Your assignment: Copy every record below exactly.
-=-=-
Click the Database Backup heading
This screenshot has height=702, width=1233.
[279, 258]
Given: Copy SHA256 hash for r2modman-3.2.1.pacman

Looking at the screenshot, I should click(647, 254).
-=-=-
Worked solution:
Click the Database Backup heading
This screenshot has height=702, width=1233.
[279, 258]
Given: Copy SHA256 hash for r2modman-3.2.1.pacman

Looking at the screenshot, I should click(647, 254).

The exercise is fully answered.